Il bambino con il broncio, se ne stava tutto il giorno
a disegnare o a osservare, in silenzio, in disparte.
Aveva uno sguardo chiaro e le sopracciglia tristi.
Intuire che cosa andava pensando, era impossibile.
Celava tutto dentro quel suo broncio da scontento
o da riflessivo e respingeva chiunque ci provasse.

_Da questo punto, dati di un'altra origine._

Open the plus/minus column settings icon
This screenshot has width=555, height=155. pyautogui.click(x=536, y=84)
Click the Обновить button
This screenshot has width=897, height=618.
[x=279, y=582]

Era evidente che non voleva intromissioni dentro
i suoi disegni o pensieri, e allora lo si lasciava
in compagnia del suo bel broncio che non dava
fastidio a nessuno e nulla chiedeva o pretendeva.
Qualcuno riteneva che tutta la sua bellezza
stesse racchiusa nel suo broncio da dipingere.
Quando, dopo diverse ore del mattino
smetteva di disegnare o di osservare
si alzava e andava alla finestra sulla strada
o alla porta del giardino, nessuno osava domandargli:
Che cosa hai disegnato? Che cosa hai visto? Dove vai?
Lui, trasognato, si affacciava o usciva.
Al di là della finestra o del giardino, il mondo continuava
a girare, a vivere la sua vita, a starsene lontano.
Allora, i disegni volavano via e lo sguardo si faceva blu
notte e, come per incanto, le labbra abbozzavano
un mezzo sorriso emettendo un motivetto musicale.
Il bambino con il broncio, poi, salutava chi sa chi
e strappava i petali di una rosa che, nascosto, masticava.